▶ [RECORD SET]

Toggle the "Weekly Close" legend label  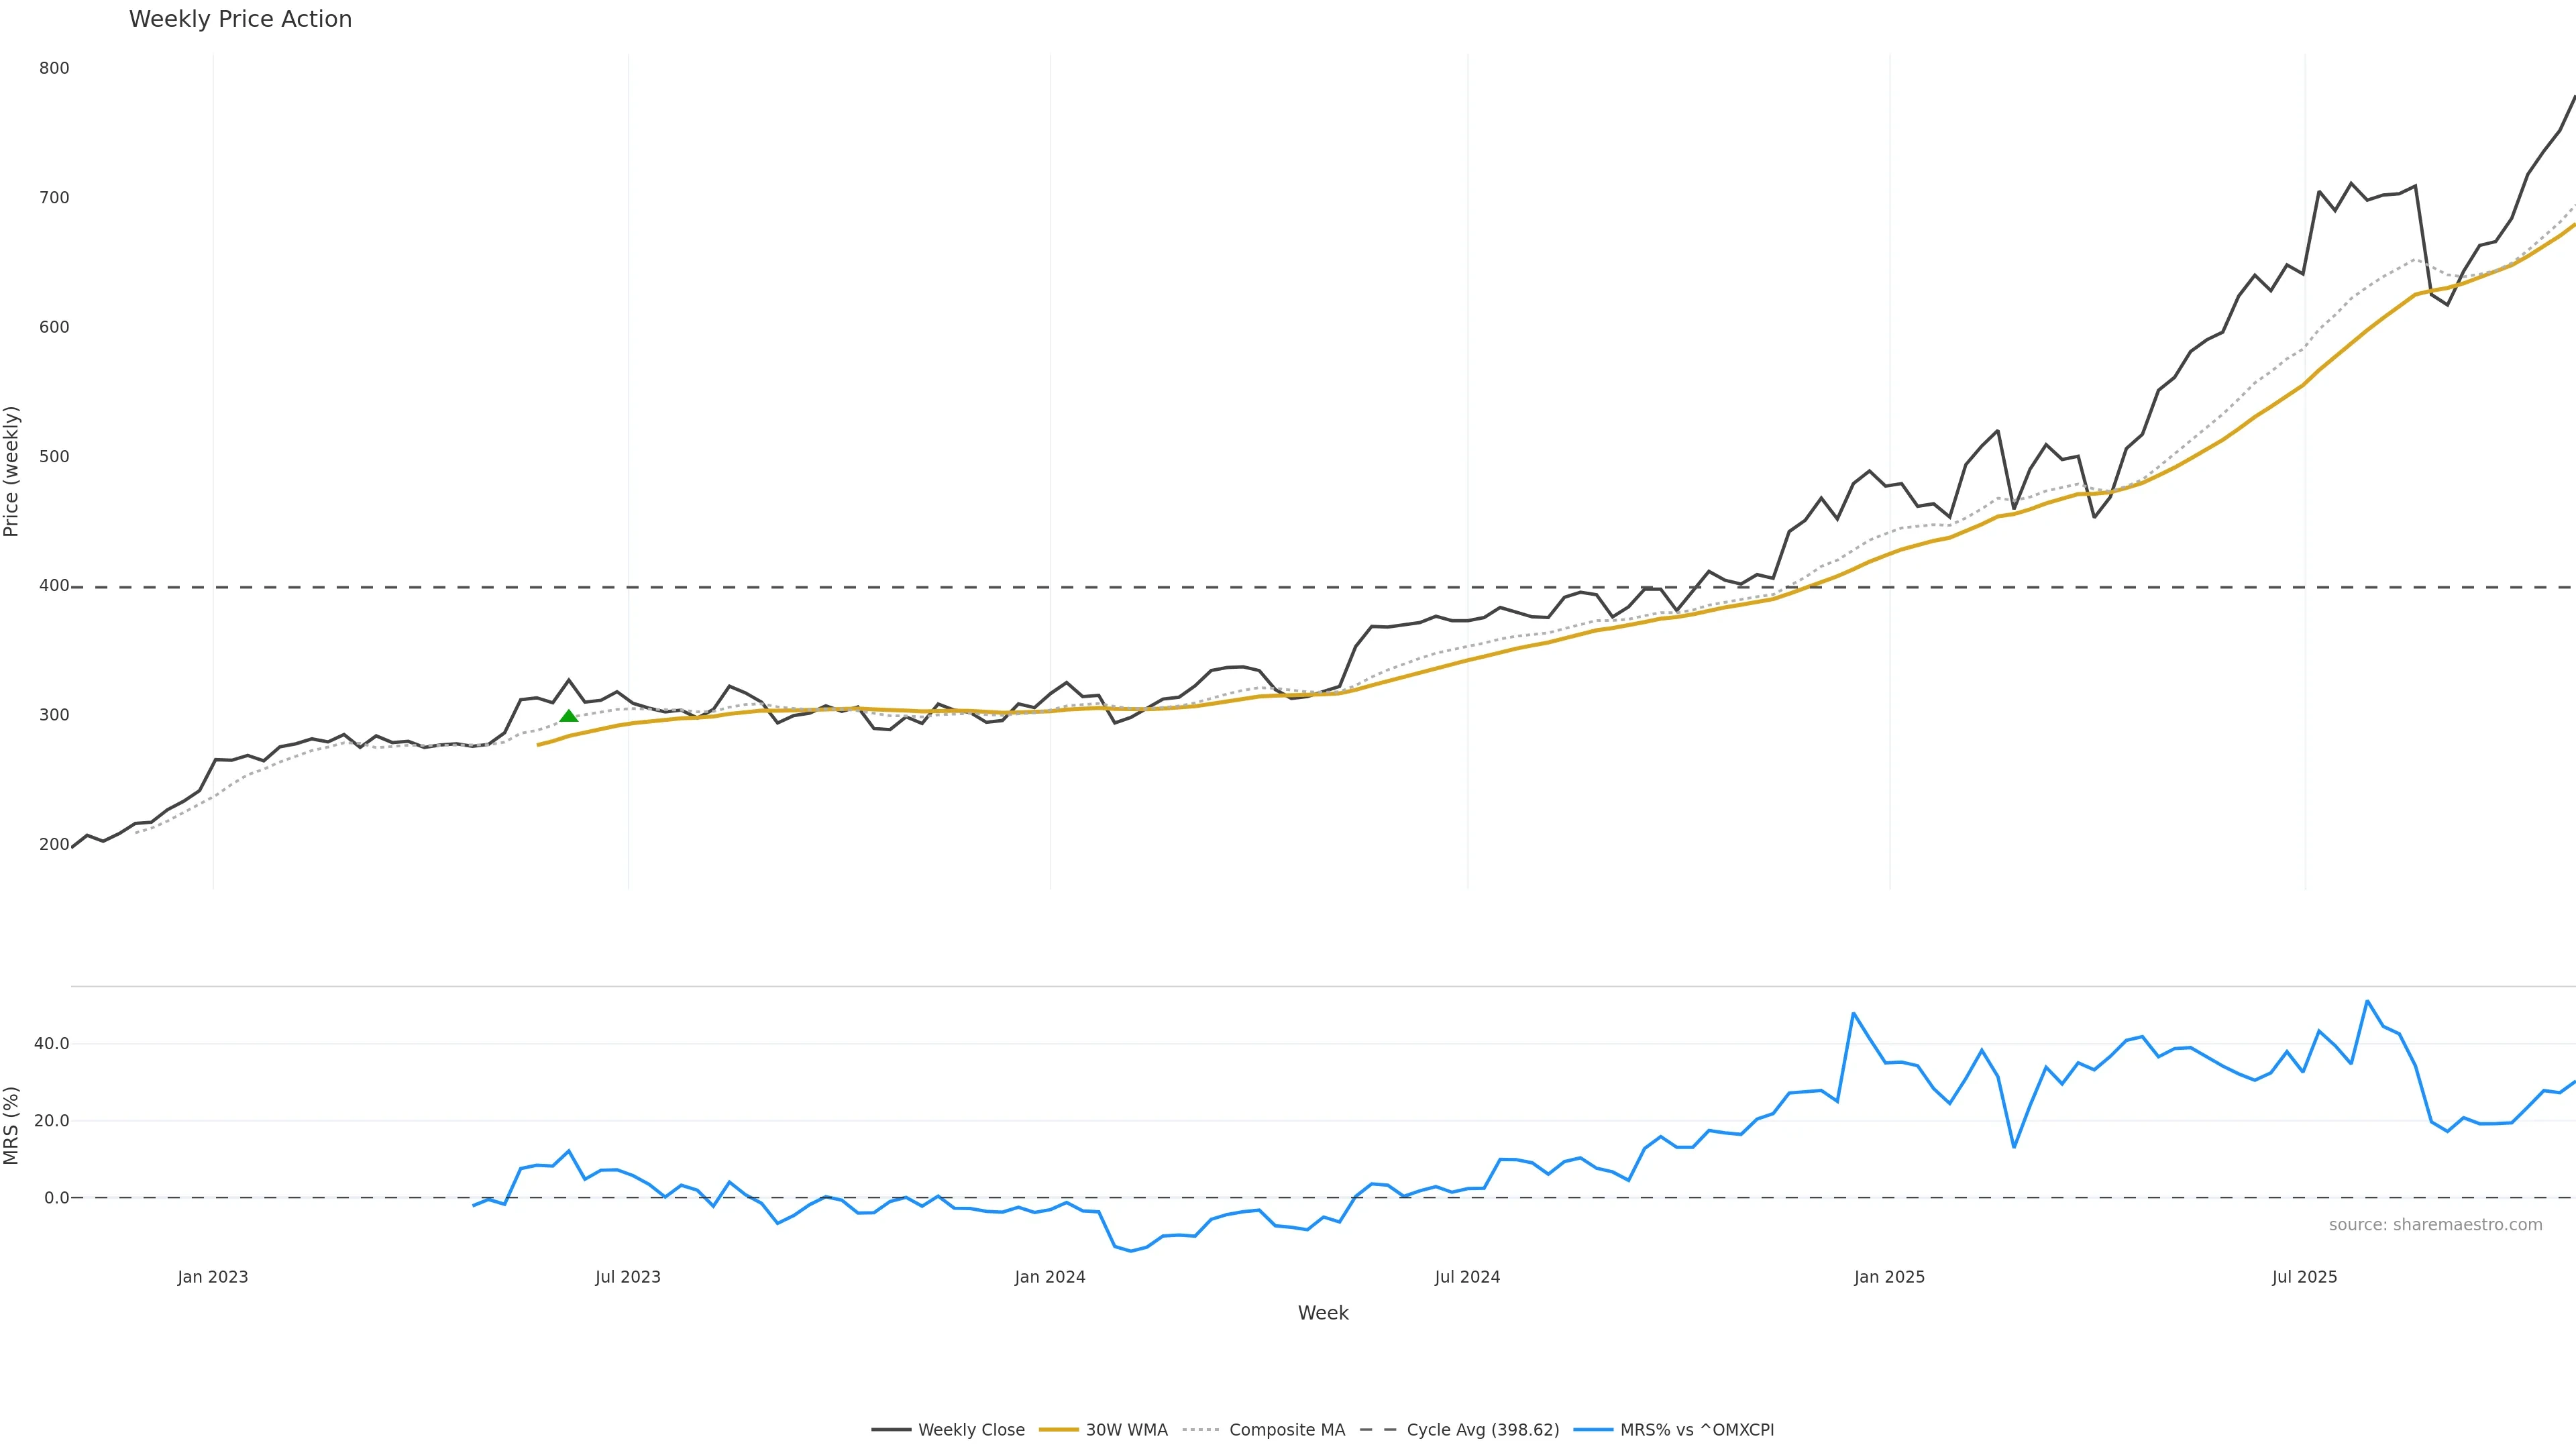tap(971, 1430)
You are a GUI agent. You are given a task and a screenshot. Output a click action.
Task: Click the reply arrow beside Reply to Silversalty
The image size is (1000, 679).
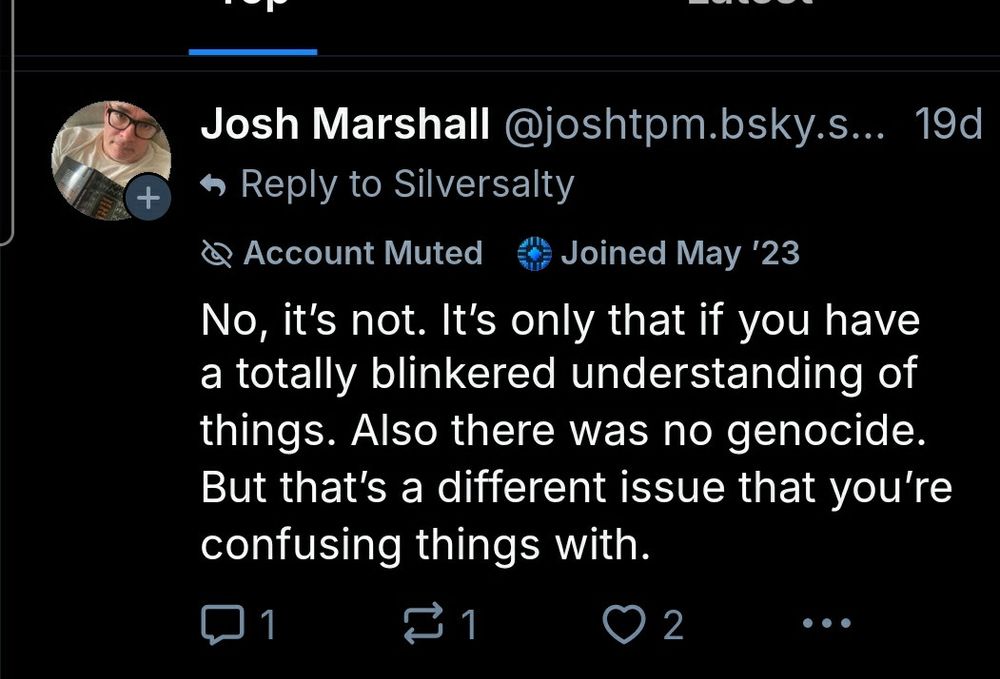click(x=212, y=185)
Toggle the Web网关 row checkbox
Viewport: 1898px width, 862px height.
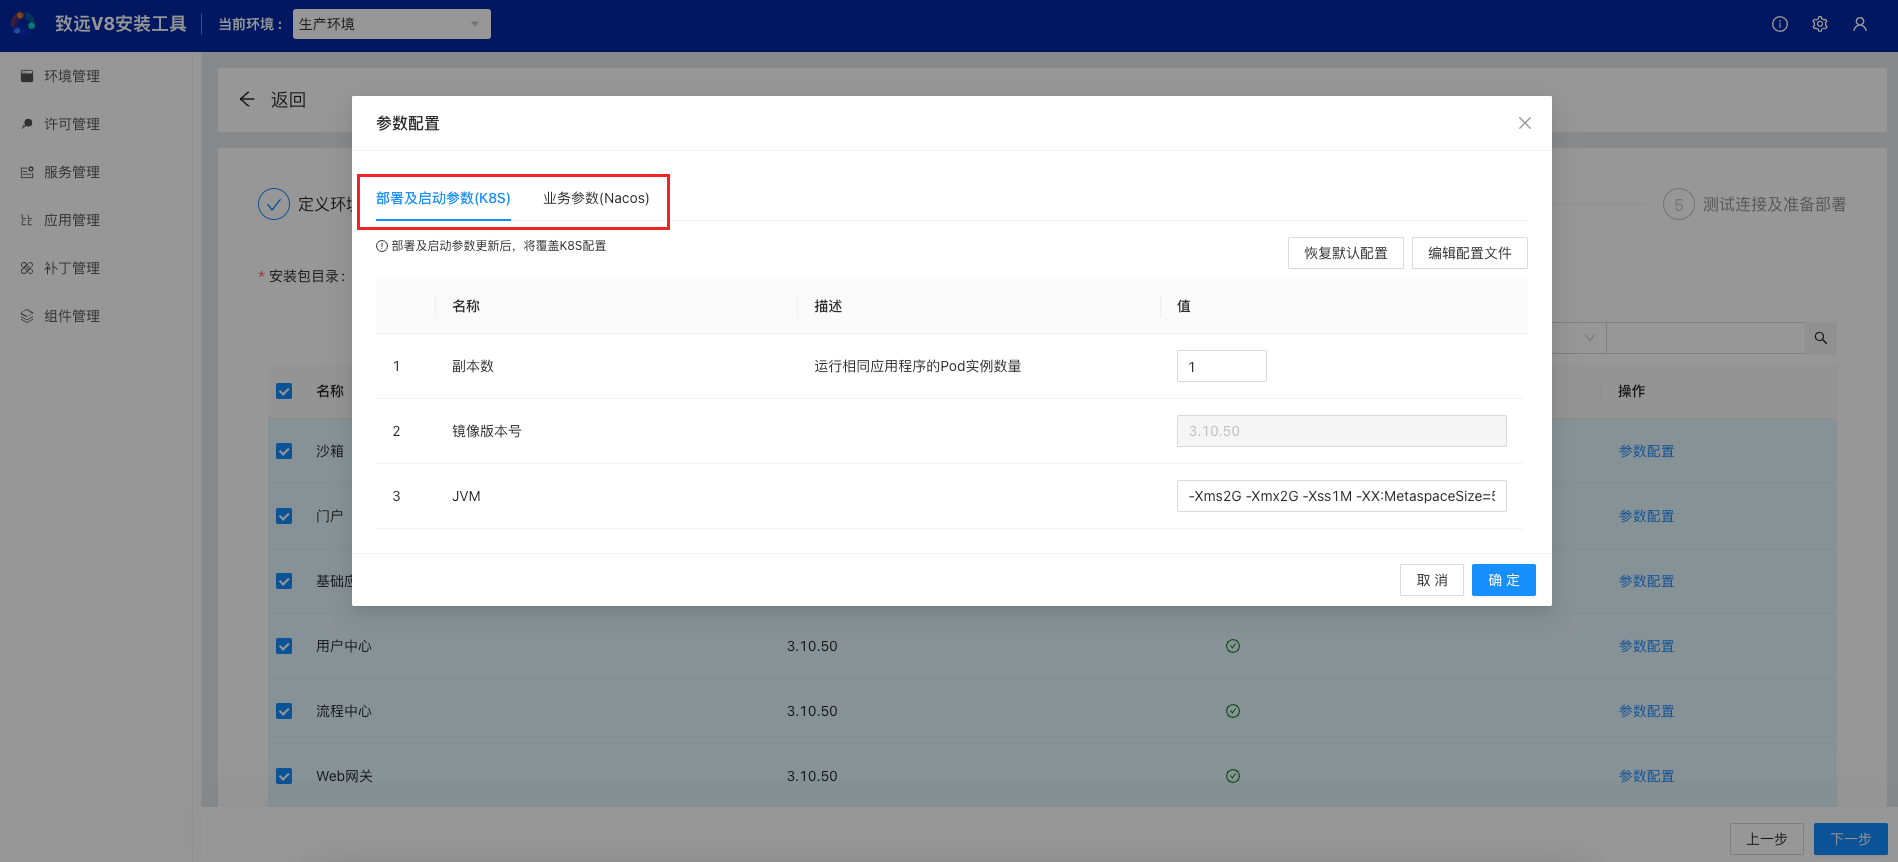point(284,776)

▶ [EXERCISE PROMPT]
Can you repeat the lines from the one with "Toggle the Web网关 row checkbox" through the last line, replacing "checkbox" with "check box" and leaving everything else unchanged? Leave the pictures out of your answer.

▶ [OUTPUT FOR THIS EXERCISE]
Toggle the Web网关 row check box
Viewport: 1898px width, 862px height.
point(284,776)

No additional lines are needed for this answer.